- Genre: Comedy
- Created by: Sidhanta Mathur
- Written by: Chiranjeevi Bajpai & Parikshit Joshi
- Screenplay by: Gauri Pandit
- Story by: Parikshit Joshi
- Directed by: Sahir Raza
- Starring: Anshuman Malhotra; Mihir Ahuja; Preet Kammani; Vishnu Kaushal;
- Theme music composer: Abhigyan Arora
- Composer: Soutrik Chakraborty
- Country of origin: India
- Original language: Hindi
- No. of seasons: 2
- No. of episodes: 12 (list of episodes)

Production
- Executive producer: Sameer Bangara
- Producer: Sidhanta Mathur
- Production locations: Mumbai, India
- Cinematography: Vivian Singh Sahi
- Editor: Satya Sharma
- Camera setup: Multi-camera
- Running time: 35-40 mins
- Production company: Writeous Studios

Original release
- Network: Lionsgate India
- Release: 10 June – 7 October 2022

= Feels Like Home (web series) =

Indian comedy drama web series

Feels Like Home is a 2022 Indian Hindi-language Comedy drama streaming web series directed by Sahir Raza.
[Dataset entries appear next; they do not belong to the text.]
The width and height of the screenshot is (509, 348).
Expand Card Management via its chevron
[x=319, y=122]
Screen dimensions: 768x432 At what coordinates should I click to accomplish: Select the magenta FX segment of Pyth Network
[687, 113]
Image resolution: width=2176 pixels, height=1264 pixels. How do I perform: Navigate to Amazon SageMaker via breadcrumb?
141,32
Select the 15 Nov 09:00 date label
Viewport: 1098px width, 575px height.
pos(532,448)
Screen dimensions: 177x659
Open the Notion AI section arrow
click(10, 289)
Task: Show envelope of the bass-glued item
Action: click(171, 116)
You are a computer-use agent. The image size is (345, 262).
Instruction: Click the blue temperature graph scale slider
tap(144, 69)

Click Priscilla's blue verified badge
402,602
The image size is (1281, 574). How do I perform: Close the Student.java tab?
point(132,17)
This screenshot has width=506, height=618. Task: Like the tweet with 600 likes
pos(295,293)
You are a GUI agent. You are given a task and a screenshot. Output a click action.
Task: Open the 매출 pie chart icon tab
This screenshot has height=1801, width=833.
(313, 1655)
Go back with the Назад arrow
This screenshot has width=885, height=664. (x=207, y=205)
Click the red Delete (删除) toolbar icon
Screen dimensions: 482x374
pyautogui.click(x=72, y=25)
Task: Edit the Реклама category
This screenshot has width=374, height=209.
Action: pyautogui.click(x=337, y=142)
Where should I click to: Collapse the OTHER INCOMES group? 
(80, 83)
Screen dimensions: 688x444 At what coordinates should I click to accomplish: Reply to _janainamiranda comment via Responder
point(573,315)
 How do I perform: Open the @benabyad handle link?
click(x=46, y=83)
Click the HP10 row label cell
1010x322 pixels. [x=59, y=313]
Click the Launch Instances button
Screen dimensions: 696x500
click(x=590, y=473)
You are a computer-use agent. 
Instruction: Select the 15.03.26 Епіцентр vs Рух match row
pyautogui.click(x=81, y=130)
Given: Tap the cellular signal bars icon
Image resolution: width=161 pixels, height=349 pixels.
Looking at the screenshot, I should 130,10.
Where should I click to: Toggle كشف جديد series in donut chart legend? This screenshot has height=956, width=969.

The series is created and produced by Sidhanta Mathur under the banner of Writeous Studios. The series stars Anshuman Malhotra, Mihir Ahuja, Prit Kamani and Vishnu Kaushal in the lead alongside Himika Bose and Inayat Sood. The series premiered on Lionsgate Play on 10 June 2022. A second season premiered on the service on 7 October 2022.

== Cast ==
- Anshuman Malhotra
- Mihir Ahuja
- Prit Kamani
- Vishnu Kaushal
- Inayat Sood
- Dolly Singh
- Garvit Pruthi
- Himika Bose
- Leah Khambata
- Surbhi Dhyani
- Arun Singh
- Meher Acharia-Dar
- Diksha Sharma Raina
- Subroto Bhattacharjee

== Episodes ==
=== Series overview ===

| Series | Episodes |  | Originally released |  |
|---|---|---|---|---|
| 1 | 6 |  | 10 June 2022 |  |
| 2 | 6 |  | 7 October 2022 |  |

=== Season 1 ===

| No. overall | No. in season | Title | Directed by | Written by | Original release date |
|---|---|---|---|---|---|
| 1 | 1 | "Feels Like Responsibility" | Sahir Raza; | Chiranjeevi Bajpai; | 10 June 2022 |
| 2 | 2 | "Feels Like Give and Take" | Sahir Raza; | Chiranjeevi Bajpai; | 10 June 2022 |
| 3 | 3 | "Feels Like Summer" | Sahir Raza; | Chiranjeevi Bajpai; | 10 June 2022 |
| 4 | 4 | "Feels Like Finding Yourself" | Sahir Raza; | Chiranjeevi Bajpai; | 10 June 2022 |
| 5 | 5 | "Feels Like Family" | Sahir Raza; | Chiranjeevi Bajpai; | 10 June 2022 |
| 6 | 6 | "Feels Like Choices" | Sahir Raza; | Chiranjeevi Bajpai; | 10 June 2022 |

=== Season 2 ===

| No. overall | No. in season | Title | Directed by | Written by | Original release date |
|---|---|---|---|---|---|
| 7 | 1 | "Feels Like Fixing Yourself" | Sahir Raza; | Chiranjeevi Bajpai; | 7 October 2022 |
| 8 | 2 | "Feels Like Fear" | Sahir Raza; | Chiranjeevi Bajpai; | 7 October 2022 |
| 9 | 3 | "Feels Like Rock Bottom" | Sahir Raza; | Chiranjeevi Bajpai; | 7 October 2022 |
| 10 | 4 | "Feels Like Acceptance" | Sahir Raza; | Chiranjeevi Bajpai; | 7 October 2022 |
| 11 | 5 | "Feels Like Hope" | Sahir Raza; | Chiranjeevi Bajpai; | 7 October 2022 |
| 12 | 6 | "Feels Like Home" | Sahir Raza; | Chiranjeevi Bajpai; | 7 October 2022 |

== Production ==
=== Casting ===
Sidhanta Mathur approached Prit Kamani, Anshuman Malhotra, Vishnu Kaushal and Mihir Ahuja to star in the series.

===Development===
The series was announced by Lionsgate Play on 25 August 2021.

===Release===
The trailer of the series was released on 25 May 2022. The first season consisting of six episodes premiered on Lionsgate Play on 10 June 2022.